SOURCE:  The Daily Reporter, dailyreporter.com

June 14, 2010

By Paul Snyder

Environmental consultants can count the minutes a home is affected by the strobelike flickers of a wind turbine’s shadow.

They can measure the decibels of the rhythmic thrum of turbine blades cutting through the air.

They can use those flicker and sound measurements to determine the best placement for wind farms.

But, wind farm developers argue, basing placement on those tests means sacrificing the one thing the industry needs to build in Wisconsin: certainty. Establishing setback distances would give developers that certainty, said Jim Naleid, managing partner for Holmen-based AgWind Energy Partners LLC.

“The problem with issues relating to sound and shadow flicker is that you run into a series of unending tests,” he said. “You don’t know at what cost those tests will come, and that’s the problem.”

It can cost as much as $15,000 and take as long as a month to run a computer program that studies the flicker, said Bryan Wheler, project manager for Hershey, Pa.-based ARM Group Inc., an environmental consulting firm that runs shadow flicker and sound tests for wind farm projects.
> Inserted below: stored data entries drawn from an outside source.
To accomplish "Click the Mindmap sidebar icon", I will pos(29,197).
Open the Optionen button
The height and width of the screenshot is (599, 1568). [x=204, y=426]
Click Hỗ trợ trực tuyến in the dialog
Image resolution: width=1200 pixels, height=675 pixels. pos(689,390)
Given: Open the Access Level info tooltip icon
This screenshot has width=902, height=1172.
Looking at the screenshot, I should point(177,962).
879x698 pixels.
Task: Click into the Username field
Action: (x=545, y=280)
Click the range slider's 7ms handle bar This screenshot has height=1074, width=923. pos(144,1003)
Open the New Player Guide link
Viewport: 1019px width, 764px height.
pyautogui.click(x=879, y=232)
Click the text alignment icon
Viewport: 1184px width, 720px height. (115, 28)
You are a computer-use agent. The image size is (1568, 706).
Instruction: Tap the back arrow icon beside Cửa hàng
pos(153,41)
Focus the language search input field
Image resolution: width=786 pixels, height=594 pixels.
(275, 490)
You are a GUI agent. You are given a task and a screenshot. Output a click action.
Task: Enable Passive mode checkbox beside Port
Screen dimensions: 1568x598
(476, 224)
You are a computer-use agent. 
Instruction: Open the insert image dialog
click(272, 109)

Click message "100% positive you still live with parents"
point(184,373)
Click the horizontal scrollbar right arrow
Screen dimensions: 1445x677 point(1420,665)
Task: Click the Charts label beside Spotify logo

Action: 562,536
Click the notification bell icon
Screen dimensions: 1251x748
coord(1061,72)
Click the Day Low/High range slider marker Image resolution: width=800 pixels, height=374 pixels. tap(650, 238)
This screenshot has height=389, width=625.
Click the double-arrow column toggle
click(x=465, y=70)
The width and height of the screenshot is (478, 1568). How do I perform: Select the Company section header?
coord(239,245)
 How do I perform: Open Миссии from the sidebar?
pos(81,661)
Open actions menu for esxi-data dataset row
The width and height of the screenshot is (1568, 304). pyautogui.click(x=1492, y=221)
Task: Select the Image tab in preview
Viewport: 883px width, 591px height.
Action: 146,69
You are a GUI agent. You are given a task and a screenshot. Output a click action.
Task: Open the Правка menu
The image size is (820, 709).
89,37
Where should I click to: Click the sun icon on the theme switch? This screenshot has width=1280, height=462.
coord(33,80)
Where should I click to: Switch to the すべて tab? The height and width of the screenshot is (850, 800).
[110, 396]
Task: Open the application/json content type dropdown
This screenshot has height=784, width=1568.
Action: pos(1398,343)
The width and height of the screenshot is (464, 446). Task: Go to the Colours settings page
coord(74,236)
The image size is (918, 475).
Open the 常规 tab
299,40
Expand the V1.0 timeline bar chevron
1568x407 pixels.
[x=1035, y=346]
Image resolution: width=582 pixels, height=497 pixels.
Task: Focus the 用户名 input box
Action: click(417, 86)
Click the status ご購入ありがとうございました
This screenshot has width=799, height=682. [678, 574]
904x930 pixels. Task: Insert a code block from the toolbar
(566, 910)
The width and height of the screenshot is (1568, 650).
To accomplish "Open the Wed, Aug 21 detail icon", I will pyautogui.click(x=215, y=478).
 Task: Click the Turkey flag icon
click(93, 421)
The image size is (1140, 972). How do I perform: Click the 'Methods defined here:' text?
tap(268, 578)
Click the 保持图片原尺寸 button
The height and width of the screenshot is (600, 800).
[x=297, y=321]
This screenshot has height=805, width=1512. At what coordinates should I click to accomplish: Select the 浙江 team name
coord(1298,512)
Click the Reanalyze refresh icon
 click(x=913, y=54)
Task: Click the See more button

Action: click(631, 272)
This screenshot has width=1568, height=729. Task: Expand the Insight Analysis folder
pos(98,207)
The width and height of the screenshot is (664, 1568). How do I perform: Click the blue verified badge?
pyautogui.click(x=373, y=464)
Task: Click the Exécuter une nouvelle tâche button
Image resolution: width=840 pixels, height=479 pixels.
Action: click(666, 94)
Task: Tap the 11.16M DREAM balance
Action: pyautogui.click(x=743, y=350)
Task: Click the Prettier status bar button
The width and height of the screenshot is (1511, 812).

He said sound tests take two to three months and can cost as much as $30,000.

“It’s not an unending series of tests,” Wheler said.

Those tests lend logic to turbine placement that arbitrary setbacks cannot, said Doug Zweizig, co-chairman of the state’s Wind Siting Council, which is developing turbine placement recommendations for wind farms that generate less than 100 megawatts of electricity.

“A setback is just a very crude attempt to deal with issues relating to noise and shadow flicker,” he said. “If the real problem is something like noise, then why don’t we just deal with that?”

The council, Zweizig said, will consider a proposal to restrict turbine noise and shadow flicker on properties that do not host turbines. The proposal would limit shadow flicker to 25 hours per year. It also would set a 50-decibel daytime limit and 45-decibel limit at night.

The drawback to establishing a setback distance, Wheler said, is that it could limit wind farm development. If the council, for example, established a 2,000-foot setback from property lines, he said, developers lose the opportunity to account for variables.

“What if there’s a property closer than 2,000 feet that’s down in a valley where they’ll never see shadow flicker?” Wheler said. “What if there are trees and vegetation in between the turbine and house that limits shadow flicker? You still have developers saying, ‘Well, we don’t have 2,000 feet here. Let’s move on.’”

Those variables create unnecessary complications for projects, said Jason Yates, contracts manager for Elgin-based EcoEnergy LLC. The industry needs a reliable standard, he said.

“Because maybe there are issues with 10 of 40 turbines, so you have to run a new set of tests,” Yates said. “It’s just nonending battles.”

If the council expands the guidelines beyond setback distances, Yates said, it will create more uncertainty in Wisconsin’s wind market.

That, Naleid said, would scare away developers.

“Until there is some kind of standard,” he said, “developers are not going to do business here.”